Count the lines in the rows below that contain the string "label", treating uppercase and lowercase as distinct, and give only the number.
______
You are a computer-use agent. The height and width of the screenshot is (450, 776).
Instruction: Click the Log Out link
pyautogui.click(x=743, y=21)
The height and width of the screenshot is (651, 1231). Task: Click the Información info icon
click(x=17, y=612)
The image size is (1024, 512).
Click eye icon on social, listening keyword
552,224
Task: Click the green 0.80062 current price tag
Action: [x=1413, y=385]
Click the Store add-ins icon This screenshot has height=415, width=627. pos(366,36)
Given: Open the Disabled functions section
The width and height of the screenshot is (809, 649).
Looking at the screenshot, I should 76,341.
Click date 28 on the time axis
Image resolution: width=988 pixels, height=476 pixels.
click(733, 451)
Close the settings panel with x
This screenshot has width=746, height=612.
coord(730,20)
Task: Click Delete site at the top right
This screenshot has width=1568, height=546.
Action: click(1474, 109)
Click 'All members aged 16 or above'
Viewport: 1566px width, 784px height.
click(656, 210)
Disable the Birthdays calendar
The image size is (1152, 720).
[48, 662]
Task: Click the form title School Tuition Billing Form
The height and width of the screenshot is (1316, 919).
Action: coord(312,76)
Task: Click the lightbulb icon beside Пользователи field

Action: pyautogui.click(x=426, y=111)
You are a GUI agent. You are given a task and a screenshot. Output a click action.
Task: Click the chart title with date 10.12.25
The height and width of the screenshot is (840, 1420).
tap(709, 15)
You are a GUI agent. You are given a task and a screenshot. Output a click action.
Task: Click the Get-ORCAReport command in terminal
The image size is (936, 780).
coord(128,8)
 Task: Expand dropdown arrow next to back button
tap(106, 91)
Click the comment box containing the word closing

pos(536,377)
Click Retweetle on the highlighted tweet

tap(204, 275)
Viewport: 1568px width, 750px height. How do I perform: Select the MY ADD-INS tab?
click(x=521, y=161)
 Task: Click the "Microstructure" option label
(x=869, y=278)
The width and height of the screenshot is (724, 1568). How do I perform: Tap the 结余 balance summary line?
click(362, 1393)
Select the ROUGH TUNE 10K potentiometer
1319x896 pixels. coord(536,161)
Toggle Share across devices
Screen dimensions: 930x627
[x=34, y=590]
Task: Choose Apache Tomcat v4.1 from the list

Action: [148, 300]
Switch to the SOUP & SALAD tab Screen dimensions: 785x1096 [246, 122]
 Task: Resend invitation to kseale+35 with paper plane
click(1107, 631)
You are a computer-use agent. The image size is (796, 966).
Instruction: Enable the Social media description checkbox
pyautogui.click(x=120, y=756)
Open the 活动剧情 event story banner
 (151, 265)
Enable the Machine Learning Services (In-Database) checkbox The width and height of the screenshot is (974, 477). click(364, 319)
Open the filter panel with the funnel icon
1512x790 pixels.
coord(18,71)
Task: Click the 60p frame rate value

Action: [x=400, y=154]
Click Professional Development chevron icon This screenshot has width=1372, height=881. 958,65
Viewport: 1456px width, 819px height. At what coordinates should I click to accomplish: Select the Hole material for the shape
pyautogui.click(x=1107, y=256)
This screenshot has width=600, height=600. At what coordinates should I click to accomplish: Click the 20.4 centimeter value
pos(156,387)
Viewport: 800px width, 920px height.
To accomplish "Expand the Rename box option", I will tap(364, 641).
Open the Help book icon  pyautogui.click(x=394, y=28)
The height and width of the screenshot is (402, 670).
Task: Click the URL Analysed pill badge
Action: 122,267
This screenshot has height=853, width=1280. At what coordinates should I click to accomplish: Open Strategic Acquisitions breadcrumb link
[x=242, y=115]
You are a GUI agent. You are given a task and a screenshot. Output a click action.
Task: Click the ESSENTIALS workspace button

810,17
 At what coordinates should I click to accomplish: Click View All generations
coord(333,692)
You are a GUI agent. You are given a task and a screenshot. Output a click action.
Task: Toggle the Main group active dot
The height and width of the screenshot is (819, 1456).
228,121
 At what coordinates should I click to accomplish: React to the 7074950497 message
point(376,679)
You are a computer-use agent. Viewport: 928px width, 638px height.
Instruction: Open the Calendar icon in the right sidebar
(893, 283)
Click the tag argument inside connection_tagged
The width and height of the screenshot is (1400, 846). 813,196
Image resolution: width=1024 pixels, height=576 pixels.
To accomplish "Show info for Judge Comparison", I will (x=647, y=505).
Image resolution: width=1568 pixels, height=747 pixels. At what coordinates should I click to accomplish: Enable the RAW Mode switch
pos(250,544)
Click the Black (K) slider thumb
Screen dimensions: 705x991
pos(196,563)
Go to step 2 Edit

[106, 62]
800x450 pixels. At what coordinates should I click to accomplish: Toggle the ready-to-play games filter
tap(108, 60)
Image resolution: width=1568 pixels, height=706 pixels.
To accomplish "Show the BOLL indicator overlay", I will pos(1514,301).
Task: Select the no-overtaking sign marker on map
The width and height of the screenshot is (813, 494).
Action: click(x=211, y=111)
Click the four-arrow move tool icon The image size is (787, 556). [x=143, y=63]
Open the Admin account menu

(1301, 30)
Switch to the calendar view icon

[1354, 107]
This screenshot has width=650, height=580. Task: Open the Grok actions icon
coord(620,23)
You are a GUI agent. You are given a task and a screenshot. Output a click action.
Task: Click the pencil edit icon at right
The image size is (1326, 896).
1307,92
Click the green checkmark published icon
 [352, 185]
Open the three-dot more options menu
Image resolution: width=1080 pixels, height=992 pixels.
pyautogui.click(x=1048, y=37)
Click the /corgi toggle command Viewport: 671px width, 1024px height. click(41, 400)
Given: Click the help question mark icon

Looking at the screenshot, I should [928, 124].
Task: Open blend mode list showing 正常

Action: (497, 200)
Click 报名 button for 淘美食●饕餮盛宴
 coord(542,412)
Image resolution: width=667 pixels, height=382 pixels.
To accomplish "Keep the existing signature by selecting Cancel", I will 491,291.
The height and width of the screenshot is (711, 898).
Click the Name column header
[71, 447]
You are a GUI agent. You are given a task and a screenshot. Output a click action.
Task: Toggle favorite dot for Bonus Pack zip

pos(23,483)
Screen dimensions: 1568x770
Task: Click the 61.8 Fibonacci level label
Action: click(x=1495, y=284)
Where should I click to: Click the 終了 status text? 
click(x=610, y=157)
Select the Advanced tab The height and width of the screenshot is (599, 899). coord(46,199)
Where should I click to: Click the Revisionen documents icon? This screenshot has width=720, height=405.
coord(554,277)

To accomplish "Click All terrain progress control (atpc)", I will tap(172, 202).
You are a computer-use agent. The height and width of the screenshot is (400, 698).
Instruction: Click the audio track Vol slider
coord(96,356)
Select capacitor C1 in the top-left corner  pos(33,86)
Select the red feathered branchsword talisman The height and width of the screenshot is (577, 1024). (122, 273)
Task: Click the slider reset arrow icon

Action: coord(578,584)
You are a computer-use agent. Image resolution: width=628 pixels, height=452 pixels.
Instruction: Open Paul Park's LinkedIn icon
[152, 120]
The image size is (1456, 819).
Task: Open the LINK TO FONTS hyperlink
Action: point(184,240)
______
* [RESULT OF THE TASK]: 2